───── Given passage

Cultural Sustainability requires legal frameworks that foster a culture of care, self-determination and reciprocity.

Law has a fundamental role in society. It is designed to maintain social order, resolve conflicts, and bring about change. It is often a paradox, and not always just or moral. Countless examples throughout history show it - laws enabling slavery, racial and gender inequality, hegemonic laws, colonial laws, laws legitimizing war and violence. Laws built on the principles of selfishness, elitism and greed. 

But it is also a powerful and transformative tool for those who want to change mindsets, systems and society. There are many such examples too. These examples do not involve a simple conversion of binaries - see the paradox of 'the commons' in contexts where it further amplifies systemic injustice - they involve challenging eurocentric universalism and legal paradigms that have been continuously reinforced in the anthropocene without radical transformation.

──────────
───── Supplied material

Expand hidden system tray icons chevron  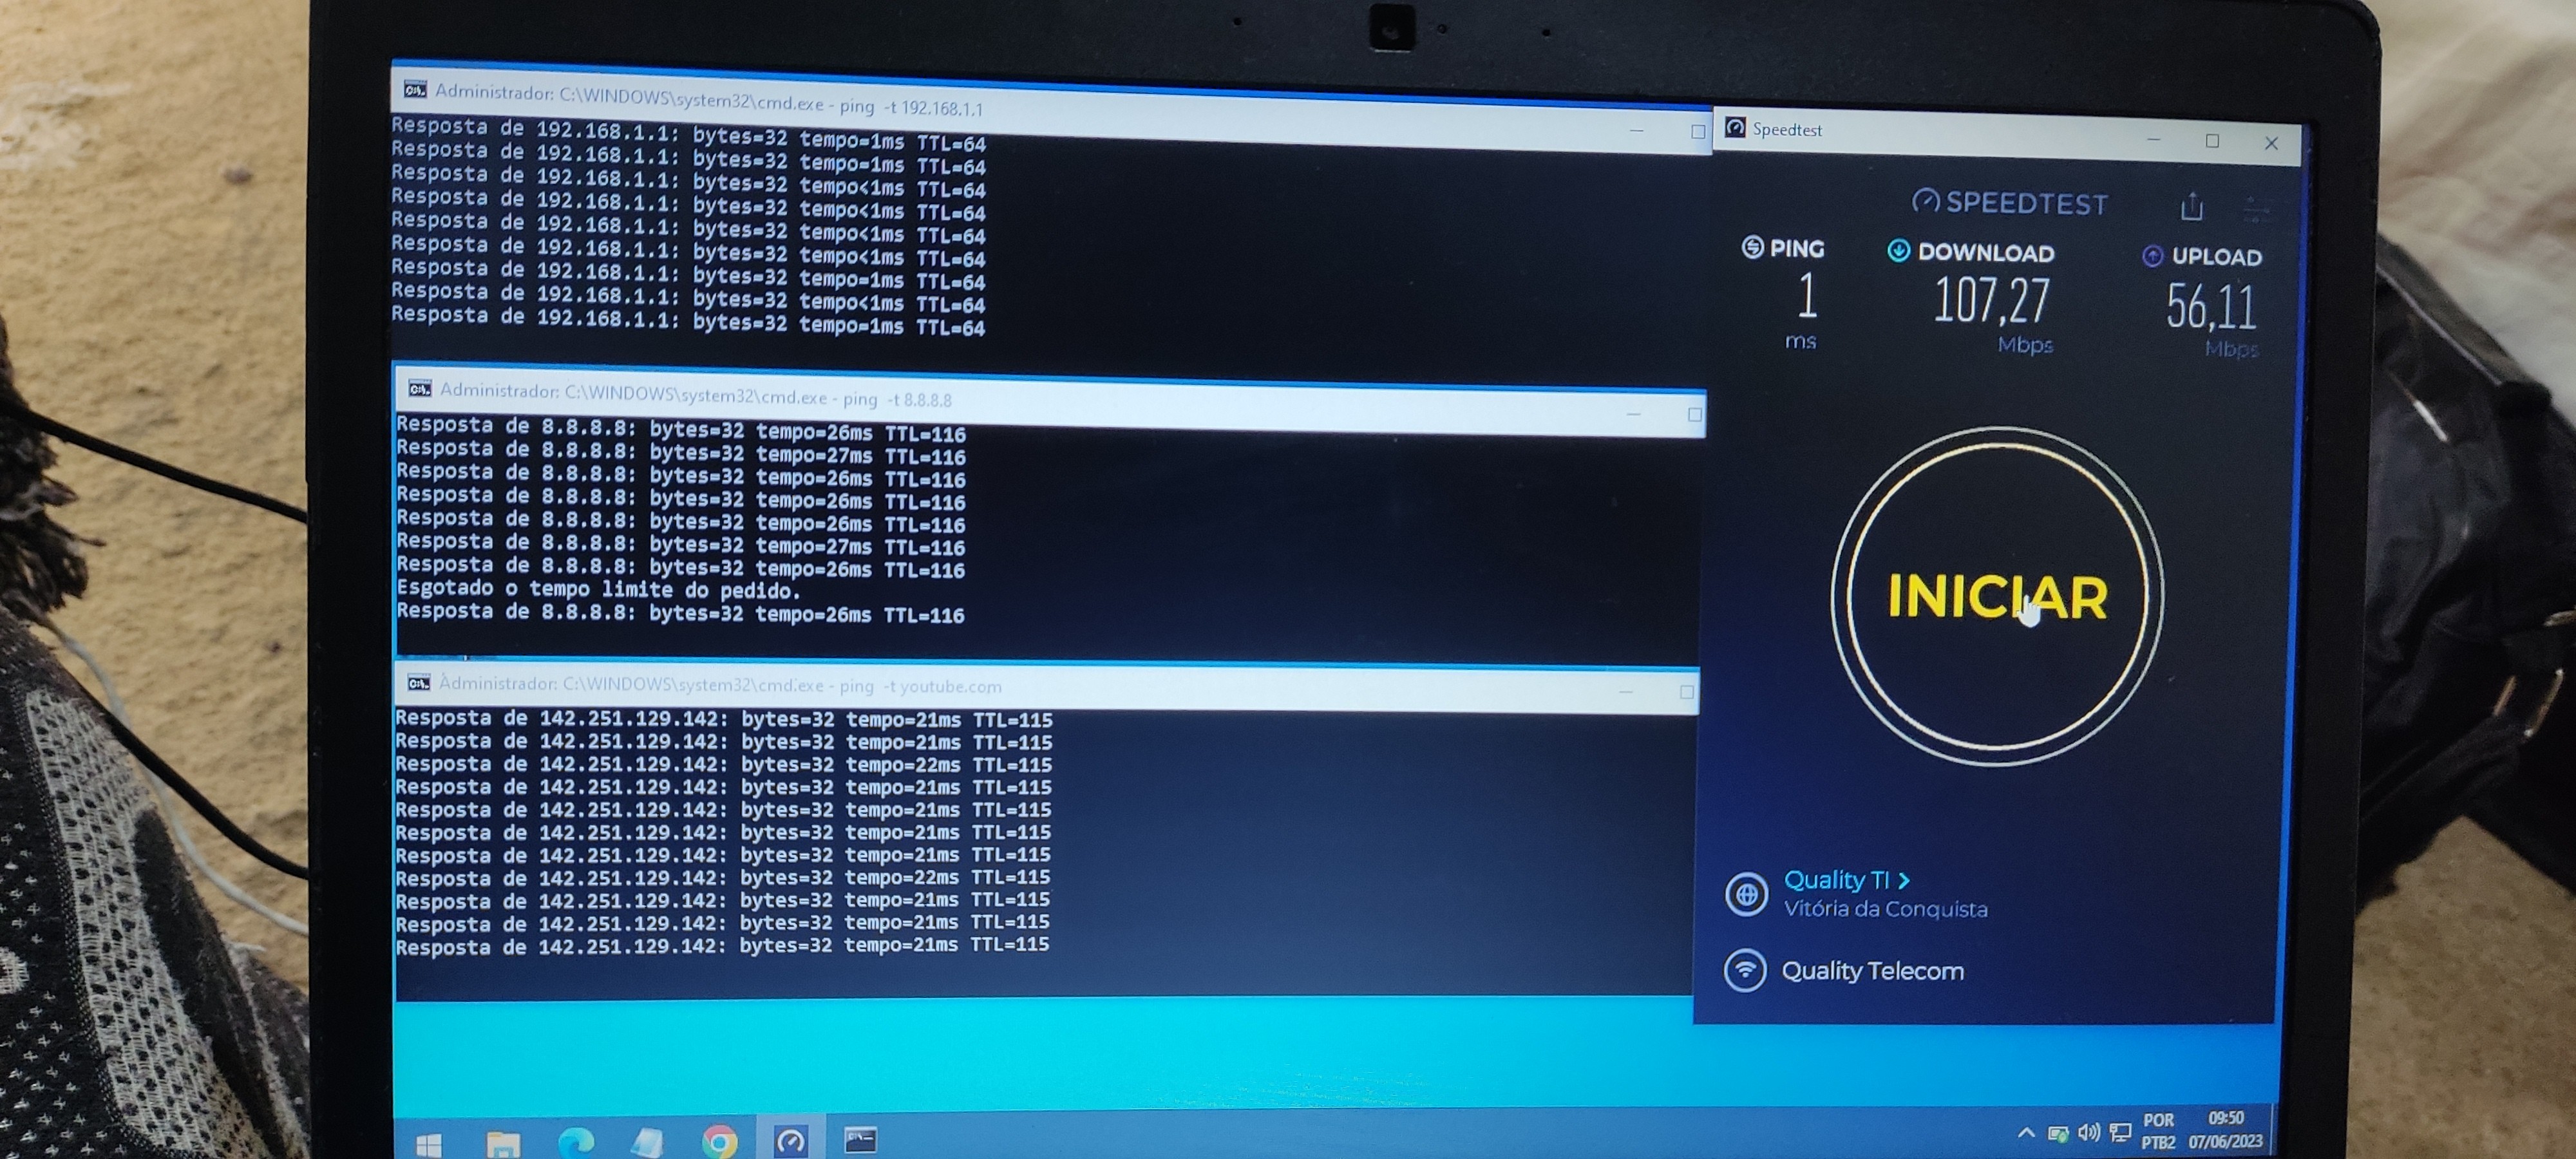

──────────

_What needs to be done_: According to the passage on cultural sustainability and law, what three things is law designed to do?

_Solution_: Maintain social order, resolve conflicts, and bring about change.